The luminaire together with an axially accommodated light source (22) provides a wide, homogeneous, sharply bounded beam and at small angles with the axis (2) it is no longer observable as a source of light.

Description

[0001] The invention relates to a luminaire comprising
a concave reflector having an axis of symmetry and a circumferential edge transverse to said axis which bounds a light emanating aperture, which reflector comprises elongate facets which extend from the light emanating aperture towards the said axis,
a lamp holder accomocated on the axis of symmetry opposite to the light emanating aperture, for receiving an electric lamp which has an elongate light source, said light source extending substantially axially in the reflector.

[0002] Such a luminaire is known from GB 523 215-B. The reflector of the said luminaire has facets which are also concave transversely to their longitudinal direction. At the level of the light source the reflector has a circumferential bend. The reflector forms a light beam which illuminates a radiated object uniformly. However, the beam is rather narrow so that comparatively large objects cannot be illuminated with one luminaire and neither can comparatively small objects which are present at a comparatively small distance from the luminaire. In order to avoid this drawback the known luminaire would have to be made too bulky to be useful for practical purposes.

[0003] Another drawback of the known luminaire is that it also radiates light at comparatively large angles with the axis, which light does not contribute to the light flux of the beam but does betray the place where the luminaire is accommodated.

[0004] It is the object of the invention to provide a luminaire of the type described in the opening paragraph which provides a comparatively wide, sharply bounded beam with which an object can be illuminated uniformly while the luminaire radiates substantially no light beyond the boundary of the beam.

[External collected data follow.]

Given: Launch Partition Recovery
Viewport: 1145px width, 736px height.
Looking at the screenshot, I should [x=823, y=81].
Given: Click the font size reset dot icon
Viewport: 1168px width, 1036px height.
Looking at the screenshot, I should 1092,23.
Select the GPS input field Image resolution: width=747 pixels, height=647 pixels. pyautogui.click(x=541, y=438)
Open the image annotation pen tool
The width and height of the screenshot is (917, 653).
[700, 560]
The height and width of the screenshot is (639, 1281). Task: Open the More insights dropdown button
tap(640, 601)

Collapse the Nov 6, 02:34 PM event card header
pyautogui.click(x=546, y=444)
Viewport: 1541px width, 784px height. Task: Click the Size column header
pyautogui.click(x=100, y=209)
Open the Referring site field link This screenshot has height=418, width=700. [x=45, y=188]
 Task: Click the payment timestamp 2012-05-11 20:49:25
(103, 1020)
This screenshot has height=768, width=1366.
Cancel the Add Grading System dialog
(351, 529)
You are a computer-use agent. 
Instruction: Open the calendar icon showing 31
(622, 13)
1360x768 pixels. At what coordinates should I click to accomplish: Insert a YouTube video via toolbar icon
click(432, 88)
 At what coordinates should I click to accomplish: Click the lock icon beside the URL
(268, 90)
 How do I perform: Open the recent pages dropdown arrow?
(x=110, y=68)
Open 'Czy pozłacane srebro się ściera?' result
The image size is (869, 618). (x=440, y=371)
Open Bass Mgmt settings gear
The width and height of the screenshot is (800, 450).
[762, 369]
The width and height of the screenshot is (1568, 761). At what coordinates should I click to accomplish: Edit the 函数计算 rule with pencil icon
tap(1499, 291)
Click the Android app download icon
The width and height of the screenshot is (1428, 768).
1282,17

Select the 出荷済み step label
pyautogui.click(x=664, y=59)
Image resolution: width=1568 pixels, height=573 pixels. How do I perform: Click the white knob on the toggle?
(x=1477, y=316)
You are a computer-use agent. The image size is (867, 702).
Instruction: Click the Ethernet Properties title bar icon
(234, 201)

A particular object of the invention is to provide such a luminaire which has comparatively small dimensions.

[0005] According to the invention this object is achieved in that
the reflector is cup-shaped, its facets are curved continuously in the longitudinal direction while in cross-sections transverse to the axis of symmetry they form a regular polygon, and
the luminaire, outside the reflector has a circumferential light-absorbing collar which has a first portion which narrows from the circumferential edge of the reflector stepwise to a diameter smaller than the light emanating aperture, and has a subsequently widening second portion.

[0006] The said luminaire provides a wide sharply bounded beam in which the light is uniformly distributed, also in the case it has comparatively small dimensions. Beyond the boundary of the beam the luminaire radiates substantially no light so that for an observer who is beyond the beam and observes the luminaire at a comparatively small angle with the axis, the luminaire can no longer be recognised as a source of light.

[0007] Due to its cup shape the reflector provides a wide beam which as a result of the facets which are uncurved transversely to the longitudinal direction provides an illuminated area of great uniformity. The beam width, measured between places where the light intensity is 50 % of the maximum light intensity, is, for example, approximately 2 x 12 to 2 x 45°, also depending on the dimensions of the light source of the lamp used in the luminaire.

[0008] The circumferential light-absorbing collar prevents not only that the luminaire is observable as a source of light for an observer who is beyond the beam, the collar also prevents, due to its stepped shape, that radiation which is incident thereon and which is not absorbed, is reflected to certain places of the light source and hence disturbs the thermal balance of the light source. Since substantially no material has a coefficient of absorption 1, said non-absorbed radiation may comprise visible radiation in addition to the IR radiation. It has proved favourable that the stepped narrowing first portion of the circumferential collar has surfaces which extend substantially parallel and substantially transversely, respectively, to the axis of the reflector.

[0009] The widening second portion of the circumferential collar may be more or less conical. An attractive alternative is a second portion which widens stepwise. A collar thus formed hides the presence of the luminaire even better since it intercepts radiation, if any, which is scattered by the first portion to the second portion.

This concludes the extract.